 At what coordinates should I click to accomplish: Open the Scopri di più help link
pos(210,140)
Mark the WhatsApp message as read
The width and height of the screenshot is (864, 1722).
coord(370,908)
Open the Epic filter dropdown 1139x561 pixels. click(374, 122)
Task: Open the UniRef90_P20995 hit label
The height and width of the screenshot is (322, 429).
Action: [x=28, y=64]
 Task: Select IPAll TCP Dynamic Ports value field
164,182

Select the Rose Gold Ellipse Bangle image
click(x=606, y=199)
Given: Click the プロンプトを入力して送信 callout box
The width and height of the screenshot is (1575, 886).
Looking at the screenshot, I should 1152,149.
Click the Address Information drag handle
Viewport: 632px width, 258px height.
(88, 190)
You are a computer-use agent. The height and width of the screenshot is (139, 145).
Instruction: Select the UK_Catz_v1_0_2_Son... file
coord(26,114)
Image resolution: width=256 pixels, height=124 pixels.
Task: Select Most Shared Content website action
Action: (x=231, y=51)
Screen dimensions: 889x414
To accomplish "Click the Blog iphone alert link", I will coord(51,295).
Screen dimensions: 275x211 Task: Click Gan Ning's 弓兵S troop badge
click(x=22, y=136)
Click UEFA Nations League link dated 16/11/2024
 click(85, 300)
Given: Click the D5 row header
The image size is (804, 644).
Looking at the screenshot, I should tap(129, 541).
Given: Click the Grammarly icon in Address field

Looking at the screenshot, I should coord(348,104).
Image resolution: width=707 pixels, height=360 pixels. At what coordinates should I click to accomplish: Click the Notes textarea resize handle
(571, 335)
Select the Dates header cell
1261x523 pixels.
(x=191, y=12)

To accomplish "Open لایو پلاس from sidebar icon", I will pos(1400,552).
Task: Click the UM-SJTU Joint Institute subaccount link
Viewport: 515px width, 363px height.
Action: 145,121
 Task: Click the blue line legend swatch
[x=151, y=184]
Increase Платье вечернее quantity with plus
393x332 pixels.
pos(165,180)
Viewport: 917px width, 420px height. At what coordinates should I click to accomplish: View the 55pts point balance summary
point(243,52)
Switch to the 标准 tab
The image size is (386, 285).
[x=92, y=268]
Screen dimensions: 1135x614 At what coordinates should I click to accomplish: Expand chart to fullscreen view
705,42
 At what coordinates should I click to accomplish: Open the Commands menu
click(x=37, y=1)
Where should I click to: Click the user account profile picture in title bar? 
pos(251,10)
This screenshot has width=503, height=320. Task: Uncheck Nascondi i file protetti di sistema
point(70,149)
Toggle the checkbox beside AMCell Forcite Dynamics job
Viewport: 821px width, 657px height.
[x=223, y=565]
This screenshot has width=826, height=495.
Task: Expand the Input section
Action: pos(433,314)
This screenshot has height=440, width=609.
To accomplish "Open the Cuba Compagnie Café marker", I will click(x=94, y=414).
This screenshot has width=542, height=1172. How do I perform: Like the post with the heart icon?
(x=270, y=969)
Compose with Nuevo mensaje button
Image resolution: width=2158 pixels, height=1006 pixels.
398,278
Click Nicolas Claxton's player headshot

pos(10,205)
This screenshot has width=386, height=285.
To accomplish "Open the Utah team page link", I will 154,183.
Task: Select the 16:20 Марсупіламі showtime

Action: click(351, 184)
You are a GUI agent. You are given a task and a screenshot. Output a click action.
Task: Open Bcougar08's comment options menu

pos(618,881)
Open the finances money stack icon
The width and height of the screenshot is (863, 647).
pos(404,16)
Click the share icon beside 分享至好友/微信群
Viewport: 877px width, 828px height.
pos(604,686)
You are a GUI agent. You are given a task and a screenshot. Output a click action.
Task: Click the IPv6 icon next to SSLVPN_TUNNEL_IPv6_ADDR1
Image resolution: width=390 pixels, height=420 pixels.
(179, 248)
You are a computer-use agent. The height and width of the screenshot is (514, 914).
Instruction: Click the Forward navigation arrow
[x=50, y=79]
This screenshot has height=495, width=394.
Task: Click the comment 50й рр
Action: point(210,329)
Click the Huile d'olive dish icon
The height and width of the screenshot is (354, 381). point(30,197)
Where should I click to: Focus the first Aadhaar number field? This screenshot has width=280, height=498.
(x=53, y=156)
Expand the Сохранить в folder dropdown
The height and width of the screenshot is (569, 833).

□ □ □ □

## WORK INSTRUCTIONS
From the line containing "is (139, 145)." down to the line containing "Toggle the checkbox" in the material above, reproduce every line exactly, including the two end lines.

## WRITTEN ANSWER
You are a computer-use agent. The height and width of the screenshot is (139, 145).
Instruction: Select the UK_Catz_v1_0_2_Son... file
coord(26,114)
Image resolution: width=256 pixels, height=124 pixels.
Task: Select Most Shared Content website action
Action: (x=231, y=51)
Screen dimensions: 889x414
To accomplish "Click the Blog iphone alert link", I will coord(51,295).
Screen dimensions: 275x211 Task: Click Gan Ning's 弓兵S troop badge
click(x=22, y=136)
Click UEFA Nations League link dated 16/11/2024
 click(85, 300)
Given: Click the D5 row header
The image size is (804, 644).
Looking at the screenshot, I should tap(129, 541).
Given: Click the Grammarly icon in Address field

Looking at the screenshot, I should coord(348,104).
Image resolution: width=707 pixels, height=360 pixels. At what coordinates should I click to accomplish: Click the Notes textarea resize handle
(571, 335)
Select the Dates header cell
1261x523 pixels.
(x=191, y=12)

To accomplish "Open لایو پلاس from sidebar icon", I will pos(1400,552).
Task: Click the UM-SJTU Joint Institute subaccount link
Viewport: 515px width, 363px height.
Action: 145,121
 Task: Click the blue line legend swatch
[x=151, y=184]
Increase Платье вечернее quantity with plus
393x332 pixels.
pos(165,180)
Viewport: 917px width, 420px height. At what coordinates should I click to accomplish: View the 55pts point balance summary
point(243,52)
Switch to the 标准 tab
The image size is (386, 285).
[x=92, y=268]
Screen dimensions: 1135x614 At what coordinates should I click to accomplish: Expand chart to fullscreen view
705,42
 At what coordinates should I click to accomplish: Open the Commands menu
click(x=37, y=1)
Where should I click to: Click the user account profile picture in title bar? 
pos(251,10)
This screenshot has width=503, height=320. Task: Uncheck Nascondi i file protetti di sistema
point(70,149)
Toggle the checkbox beside AMCell Forcite Dynamics job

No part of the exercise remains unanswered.